Annoying Robots: A Solution for Google Analytics

Last month I posted about a surge of illegitimate traffic we’ve experienced on Grist.  Given that they did things like load JavaScript, these impressions were difficult to distinguish from real traffic, except they were all from IE and all of very low quality.

A large number of people who run websites are experiencing the same problem, which is only really a problem because it can massively distort analytics (like Google Analytics for example) and also skews AdSense to a destructive degree.  While many affected folks have simply removed AdSense from the affected pages, until now, I’ve seen no report of anyone excluding the traffic from Google Analytics.

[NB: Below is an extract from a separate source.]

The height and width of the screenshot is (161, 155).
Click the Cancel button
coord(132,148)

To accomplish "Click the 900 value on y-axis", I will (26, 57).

We’ve just begun testing a solution that does this, and I’d like to post about it sooner rather than later so that others may both try it out and potentially benefit from it.

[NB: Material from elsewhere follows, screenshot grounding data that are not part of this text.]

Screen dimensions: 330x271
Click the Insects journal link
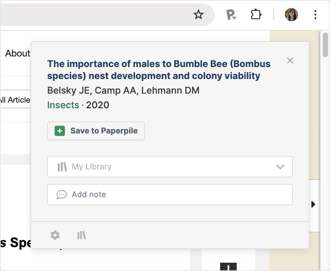pyautogui.click(x=63, y=105)
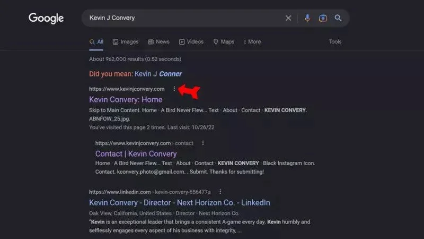Switch to the Images tab
This screenshot has width=424, height=239.
(125, 42)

The premise of this solution came from a suggestion in this thread by Darrin Ward who suggested:

1) For IE users only, serve the page with everything loaded in a JS variable and do a document.write of it only when some mouse cursor movmement takes place (GA wouldn’t execute until the doc.write).
2) Use the same principle, but only load the GA code when a mouse movement takes place.

While we didn’t exactly do either of these things, we did take the idea of using DOM events that are indicative of a real human (mouse movement, keystroke) to differentiate the zombie traffic from the real.  The good news is that this seems — largely — to work.  Here’s how to do it:


1.  First of all, you must be using the Google Analytics’s current (i.e. — asynchronous) method for this to make any sense.  If you’re not, you probably should be anyway, so it’s a good time to quickly switch.  Your page loads will improve if you do.

2.  We recommend as a first step that you implement some Google Analytics Events to differentiate good traffic from bad.  This will continuing tracking impressions on all page loads, but will fire off a special event that will differentiate the good traffic from the bad.  Later, once you are happy that the exclusion is happening properly, you can actually exclude impression tracking  (see below).
To do so, insert this code in your site header after the code that loads Google Analytics:

	//Evil Robot Detection

	var category = 'trafficQuality';
	var dimension = 'botDetection';
	var human_events = ['onkeydown','onmousemove'];

	if ( navigator.appName == 'Microsoft Internet Explorer' && !document.referrer) {
		for(var i = 0; i < human_events.length; i++){
			document.attachEvent(human_events[i], ourEventPushOnce);
		_gaq.push( [ '_trackEvent', category, dimension, 'botExcluded', 1 ] );

	function ourEventPushOnce(ev) {

		_gaq.push( [ '_trackEvent', category, dimension, 'on' + ev.type, 1 ] );

		for(var i = 0; i < human_events.length; i++){
			document.detachEvent(human_events[i], ourEventPushOnce);

	} // end ourEventPushOnce()

	//End Evil Robot Detection
This code causes a GA event of category “trafficQuality” and dimension “botDetection” with a label that will whenever possible contain the type of event, to be pushed to Google Analtyics.  It will also push a “botExcluded” event with this dimension and category whenever for any non-IE browser or any page view with a referrer.   This means you won’t get a Google Analytics event only when there’s a direct IE impression with no mousemove or keydown, which is what we want.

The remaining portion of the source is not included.